▸ **Reading passage**:
┌────────

Robert Anderson of 62 Ridge Street, directly behind the development site, read aloud a letter he and Daniel McCurdy submitted to P&Z earlier in the day, which said the town had been notified about environmental remediation at 315 Milbank Ave (home to the Infiniti dealership) scheduled for summer 2024.

The back of houses on Ridge Street are visible from Mason Street.

The letter, which Mr. Anderson read into the record, quote a letter from HRP Associates to the town abut 315 Milbank:

“Environmental Investigations at the Site have identified the presence of soil impacted by leachable lead, arsenic, polycyclic aromatic hydrocarbons PAHs), and extractable total petroleum hydrocarbons (ETPH) due to historical operations.”

Indeed the Infiniti location was home to car dealerships over the decades, just as the Honda site was.

In March 2021, for a previous proposal to P&Z (before the properties sold to the current owners) Rick Margenot said his family had owned them for decades.

“They started a Firestone dealership, they sold gas during the war, they opened their shop in 1947 – had Studebaker, Pontiac and a parade of other dealerships,” he said in 2021. “Then we caught onto Honda in the 1970s…”

The letter from HRP that Mr. Anderson quoted continued, “In addition to soil removal, one or more Environmental Use Restrictions (EURs) may be recorded on Site land records to effectively protect human health and the environment from the hazards of pollution by prohibiting the future use of the Site for residential development, and ensure that the Site building remains in place to render soil environmentally isolated and/or inaccessible as defined in the CT Remediation Standard Regulations.”

└────────

▸ **Material supplied**:
┌────────

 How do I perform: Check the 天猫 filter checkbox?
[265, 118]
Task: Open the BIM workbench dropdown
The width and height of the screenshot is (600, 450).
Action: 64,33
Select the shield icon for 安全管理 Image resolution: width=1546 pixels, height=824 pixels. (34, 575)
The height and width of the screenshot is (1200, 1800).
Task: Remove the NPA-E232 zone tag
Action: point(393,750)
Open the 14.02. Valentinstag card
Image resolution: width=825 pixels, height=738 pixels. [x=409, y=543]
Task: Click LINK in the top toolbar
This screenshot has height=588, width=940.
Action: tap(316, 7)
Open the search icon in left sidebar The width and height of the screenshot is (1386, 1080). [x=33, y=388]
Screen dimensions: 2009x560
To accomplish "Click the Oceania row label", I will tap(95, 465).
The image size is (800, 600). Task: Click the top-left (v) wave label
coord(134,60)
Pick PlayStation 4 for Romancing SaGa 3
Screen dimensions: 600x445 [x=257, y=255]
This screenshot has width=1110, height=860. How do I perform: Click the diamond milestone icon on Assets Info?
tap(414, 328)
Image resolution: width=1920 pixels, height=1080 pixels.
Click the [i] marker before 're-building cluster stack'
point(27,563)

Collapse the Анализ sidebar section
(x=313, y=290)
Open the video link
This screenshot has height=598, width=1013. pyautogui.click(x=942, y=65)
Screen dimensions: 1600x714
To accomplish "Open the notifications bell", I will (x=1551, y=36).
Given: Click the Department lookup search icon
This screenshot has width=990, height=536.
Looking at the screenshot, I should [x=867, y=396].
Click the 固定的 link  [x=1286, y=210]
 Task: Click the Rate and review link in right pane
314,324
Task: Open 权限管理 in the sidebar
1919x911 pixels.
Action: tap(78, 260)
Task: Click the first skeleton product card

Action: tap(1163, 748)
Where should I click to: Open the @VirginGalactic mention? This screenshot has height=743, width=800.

└────────

▸ **Stated problem**:
Rewrite the Milbank Avenue remediation passage, beginning at the words "The letter, which" and stopping after "Honda site was.", with "auto dealerships" put in place of "car dealerships".

▸ **The reply**:
The letter, which Mr. Anderson read into the record, quote a letter from HRP Associates to the town abut 315 Milbank:

“Environmental Investigations at the Site have identified the presence of soil impacted by leachable lead, arsenic, polycyclic aromatic hydrocarbons PAHs), and extractable total petroleum hydrocarbons (ETPH) due to historical operations.”

Indeed the Infiniti location was home to auto dealerships over the decades, just as the Honda site was.